_Tasks:_
[1] Write out the passage of the coronavirus vaccine article from "More than 20,000 people have" up to and including "the best-case scenarios.", word for word.
[2] List every proper name of a person or organization that appears in the coronavirus vaccine article.

_Excerpted text:_

Should Researchers Deliberately Infect Volunteers with Coronavirus to Test Vaccines?
More than 20,000 people have already expressed interest.
By Yasemin Saplakoglu | Staff WriterLIVE SCIENCE – May 15, 2020 | If there’s a single clear note rising from the cacophony of coronavirus news, it’s that the pandemic will not end without a vaccine. Though dozens of vaccine candidates are in the works, some hopping through clinical trial phases at an unprecedented speed, infectious disease experts are saying that it will take at least 12 to 18 months until a coronavirus vaccine could be ready for use in the general public — and that’s in the best-case scenarios.
(Image: © Shutterstock)But experts are now proposing a slightly outlandish, ethically questionable idea: a so-called “human challenge study” that would deliberately expose volunteers to the coronavirus to quickly understand whether or not candidate vaccines work and if they are safe. More than 20,000 people around the world have already expressed interest in participating in such a challenge, if it were ever to be brought to light.

_Material provided:_

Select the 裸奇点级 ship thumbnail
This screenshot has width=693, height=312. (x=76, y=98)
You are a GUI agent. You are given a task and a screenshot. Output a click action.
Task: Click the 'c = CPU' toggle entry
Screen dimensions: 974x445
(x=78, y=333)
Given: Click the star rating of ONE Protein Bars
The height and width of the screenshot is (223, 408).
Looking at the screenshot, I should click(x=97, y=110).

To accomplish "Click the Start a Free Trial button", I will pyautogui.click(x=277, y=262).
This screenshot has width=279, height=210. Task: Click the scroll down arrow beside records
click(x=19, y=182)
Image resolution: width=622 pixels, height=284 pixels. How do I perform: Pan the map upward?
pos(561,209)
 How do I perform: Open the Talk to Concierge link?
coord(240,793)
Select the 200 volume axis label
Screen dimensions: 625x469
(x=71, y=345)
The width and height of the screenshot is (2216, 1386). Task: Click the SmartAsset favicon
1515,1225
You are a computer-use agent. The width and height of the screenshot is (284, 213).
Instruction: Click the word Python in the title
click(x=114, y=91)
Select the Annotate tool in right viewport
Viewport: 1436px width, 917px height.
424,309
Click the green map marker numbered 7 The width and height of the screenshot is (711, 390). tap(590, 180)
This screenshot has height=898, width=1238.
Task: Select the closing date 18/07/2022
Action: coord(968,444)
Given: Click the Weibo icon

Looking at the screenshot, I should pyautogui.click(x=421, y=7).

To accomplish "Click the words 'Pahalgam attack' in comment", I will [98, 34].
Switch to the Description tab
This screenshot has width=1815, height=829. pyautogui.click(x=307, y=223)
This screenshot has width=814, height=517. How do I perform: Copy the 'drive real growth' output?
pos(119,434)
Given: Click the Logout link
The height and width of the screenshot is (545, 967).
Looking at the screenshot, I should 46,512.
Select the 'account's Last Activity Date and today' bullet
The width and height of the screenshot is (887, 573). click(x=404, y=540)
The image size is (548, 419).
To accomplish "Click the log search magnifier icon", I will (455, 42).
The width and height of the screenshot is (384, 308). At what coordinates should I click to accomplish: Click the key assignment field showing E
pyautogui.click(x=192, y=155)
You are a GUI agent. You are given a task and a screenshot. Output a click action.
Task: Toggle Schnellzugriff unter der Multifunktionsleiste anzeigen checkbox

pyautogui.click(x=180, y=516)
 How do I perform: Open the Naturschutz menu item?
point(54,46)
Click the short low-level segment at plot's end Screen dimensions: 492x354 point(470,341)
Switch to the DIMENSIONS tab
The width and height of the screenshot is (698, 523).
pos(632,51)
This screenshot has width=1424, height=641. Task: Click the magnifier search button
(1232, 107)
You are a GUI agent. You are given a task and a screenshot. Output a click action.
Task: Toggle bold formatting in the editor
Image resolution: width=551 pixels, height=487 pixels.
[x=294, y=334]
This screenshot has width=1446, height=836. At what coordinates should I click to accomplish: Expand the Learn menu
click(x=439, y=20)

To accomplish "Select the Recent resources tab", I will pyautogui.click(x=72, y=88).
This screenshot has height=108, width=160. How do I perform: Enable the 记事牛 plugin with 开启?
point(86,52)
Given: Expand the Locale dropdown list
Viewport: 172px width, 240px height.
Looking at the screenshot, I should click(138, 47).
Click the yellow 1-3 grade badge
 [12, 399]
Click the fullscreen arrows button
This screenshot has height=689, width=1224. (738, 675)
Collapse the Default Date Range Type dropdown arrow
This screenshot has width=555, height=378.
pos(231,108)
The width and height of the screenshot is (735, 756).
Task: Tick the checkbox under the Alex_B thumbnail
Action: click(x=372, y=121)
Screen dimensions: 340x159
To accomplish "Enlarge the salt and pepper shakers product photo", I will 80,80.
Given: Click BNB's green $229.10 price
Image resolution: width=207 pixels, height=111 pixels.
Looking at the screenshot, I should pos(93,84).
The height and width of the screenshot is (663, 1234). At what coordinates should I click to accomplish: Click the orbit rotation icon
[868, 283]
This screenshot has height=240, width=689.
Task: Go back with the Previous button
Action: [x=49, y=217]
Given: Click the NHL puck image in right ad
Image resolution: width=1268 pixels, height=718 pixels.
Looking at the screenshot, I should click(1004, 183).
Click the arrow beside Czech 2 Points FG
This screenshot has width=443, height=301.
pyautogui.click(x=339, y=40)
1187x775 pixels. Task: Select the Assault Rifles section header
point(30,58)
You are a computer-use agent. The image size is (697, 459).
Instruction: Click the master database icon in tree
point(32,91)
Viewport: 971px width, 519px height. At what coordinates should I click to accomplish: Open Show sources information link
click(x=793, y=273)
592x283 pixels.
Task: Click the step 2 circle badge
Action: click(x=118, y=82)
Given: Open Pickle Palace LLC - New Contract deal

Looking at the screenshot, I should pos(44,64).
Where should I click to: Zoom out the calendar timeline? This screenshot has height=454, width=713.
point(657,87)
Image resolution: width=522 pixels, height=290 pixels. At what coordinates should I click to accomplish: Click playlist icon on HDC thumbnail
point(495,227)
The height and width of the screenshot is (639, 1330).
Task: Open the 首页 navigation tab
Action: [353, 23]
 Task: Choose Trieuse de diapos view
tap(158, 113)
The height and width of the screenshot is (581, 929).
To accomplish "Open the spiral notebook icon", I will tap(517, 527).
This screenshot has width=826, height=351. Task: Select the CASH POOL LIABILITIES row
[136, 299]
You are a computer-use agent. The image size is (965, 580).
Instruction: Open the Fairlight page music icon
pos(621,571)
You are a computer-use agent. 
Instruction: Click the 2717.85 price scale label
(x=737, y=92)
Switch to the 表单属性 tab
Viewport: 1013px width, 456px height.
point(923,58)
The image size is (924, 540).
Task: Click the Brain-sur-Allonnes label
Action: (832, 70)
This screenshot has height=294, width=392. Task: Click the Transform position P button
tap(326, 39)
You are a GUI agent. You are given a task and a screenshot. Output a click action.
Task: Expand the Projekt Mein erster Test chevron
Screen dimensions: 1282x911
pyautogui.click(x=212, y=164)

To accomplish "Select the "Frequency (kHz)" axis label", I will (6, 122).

_Your responses:_
[1]
More than 20,000 people have already expressed interest.
By Yasemin Saplakoglu | Staff WriterLIVE SCIENCE – May 15, 2020 | If there’s a single clear note rising from the cacophony of coronavirus news, it’s that the pandemic will not end without a vaccine. Though dozens of vaccine candidates are in the works, some hopping through clinical trial phases at an unprecedented speed, infectious disease experts are saying that it will take at least 12 to 18 months until a coronavirus vaccine could be ready for use in the general public — and that’s in the best-case scenarios.

[2]
Yasemin Saplakoglu
Live Science
Shutterstock